For instance, through its Digital Prayaas lending platform, rolled out in 2021, it gives loans typically of Rs 1 lakh-Rs 3 lakh to low-income entrepreneurs at the bottom of the pyramid. Of the 82,000 borrowers in this scheme last year, 75% were women. “As a development financial institute, we are supposed to be taking risks, we are supposed to be going out there and doing different things,” Ramann says, in the exclusive interview.

Faster access to working capital

Even for loans up to Rs 1 crore, SIDBI has now switched to automated appraisal, with a completely paperless process, all the way from application to documentation. “We've triangulated the GST, the ITR, and the bank statement, plus we've got the credit score from SEBI and the credit bureaus. So put those data points together and we can assess 85% of the risk in less than half an hour.” At the start of the financial year 2023, SIDBI rolled out the service for existing and new customers and Ramann says it has seen a good amount of traction.

The procedure will be further fast-tracked after it adds an account aggregator, which can bring together the bank statement, GST, and other data.
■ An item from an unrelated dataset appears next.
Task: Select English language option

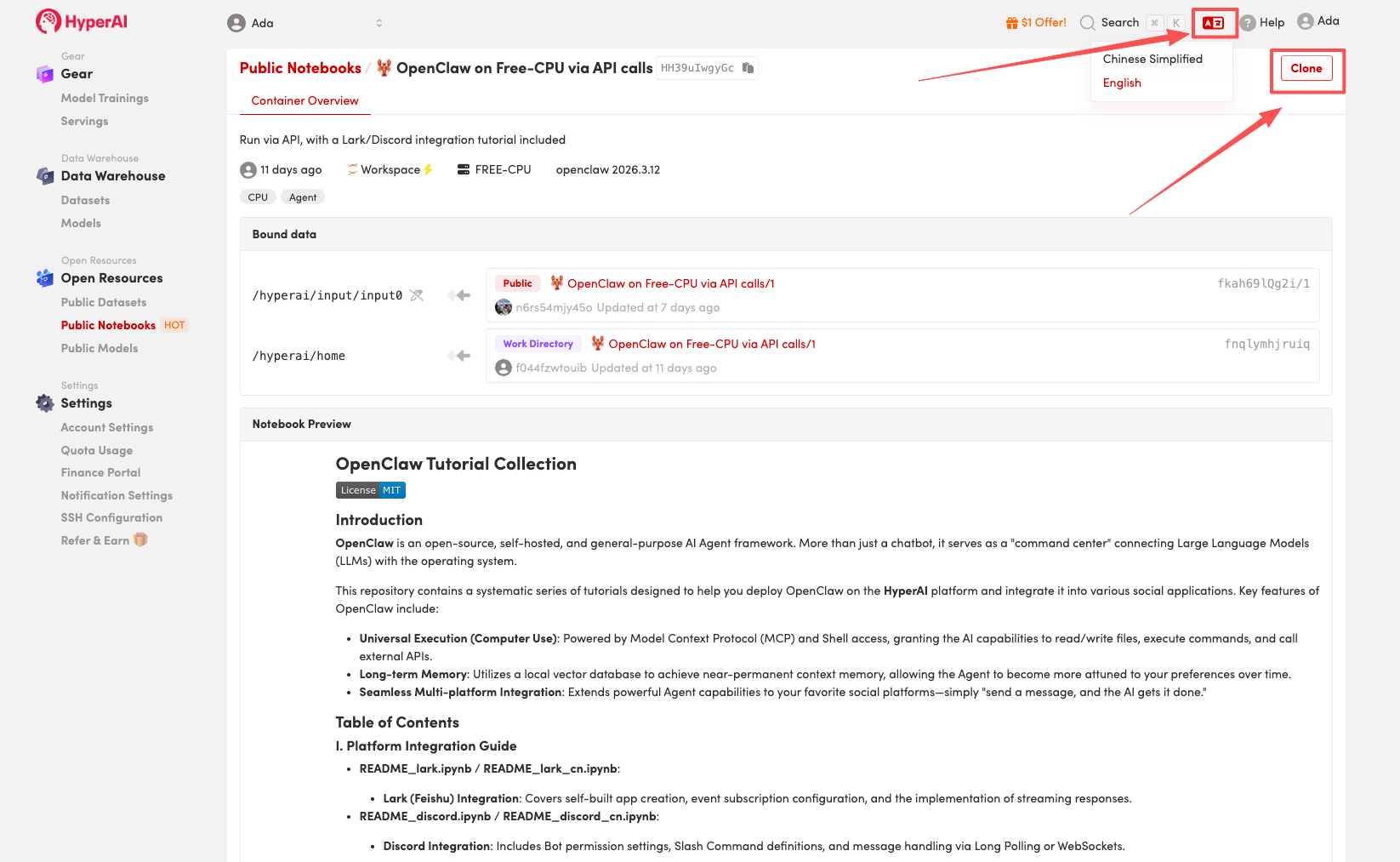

In the case of existing customers, loans are already processed faster as the lender knows who the management is and has dealt with them. With new customers, there are additional checks at the facility to confirm the facts presented in the documentation.

Not only that, but SIDBI is also encouraging more MSMEs to get on the books. GST Sahay is one of its brain waves for speeding up working capital loans. The invoice-based financing app lets startups and NBFCs borrow based on unpaid invoices between Rs 10,000 and Rs 3 lakh. This can benefit about 1.5 crore GST-filing MSMEs. Because invoices tend to include GST details of the MSME’s suppliers, SIDBI is able to quickly assess those transactions and disburse loans.

Formalising the informal

The lender is also making use of the data gathered by its partners on the ground — including microfinance institutions (MFIs), non-banking financial companies (NBFCs), and banking correspondents (BCs) — to inform its own lending decisions.

SIDBI’s partners on the ground are also using data gathering and analytics to bring more viable loan candidates to light. “We have one digital partner who goes around with a handheld device in places where the businesses are located and puts in the data. There is another company which has mined the national sample survey office (NSSO) data, to say what is roughly the average income in different industries in each pin code.”

Ramann estimates there are between 6 crore and 7 crore non-GST filing MSMEs in India. To help them access credit, SIDBI launched the e-Udyam registration. As part of it, banks and MFIs, which have touched the population of non-GST businesses, are collaborating to connect their data to SIDBI’s system. “We've run a programme telling partners to hit our digital system through their digital system, and we will then vet the data. If it is clean, we map it with the requirements of Udyam, push it to the MSME Udyam portal, and get back with the Udyam certificate,” Ramann says.

“This is helping MSMEs get onto the digital system and have valid numbers,” he observes. That goes on to make them better eligible for credit, non-credit subsidies, and schemes. “So you are now really seeing the formalising of previously informal, non-GST entities.”

With these additional digital checks being brought into the system, Ramann says, SIDBI and other lenders can make better decisions.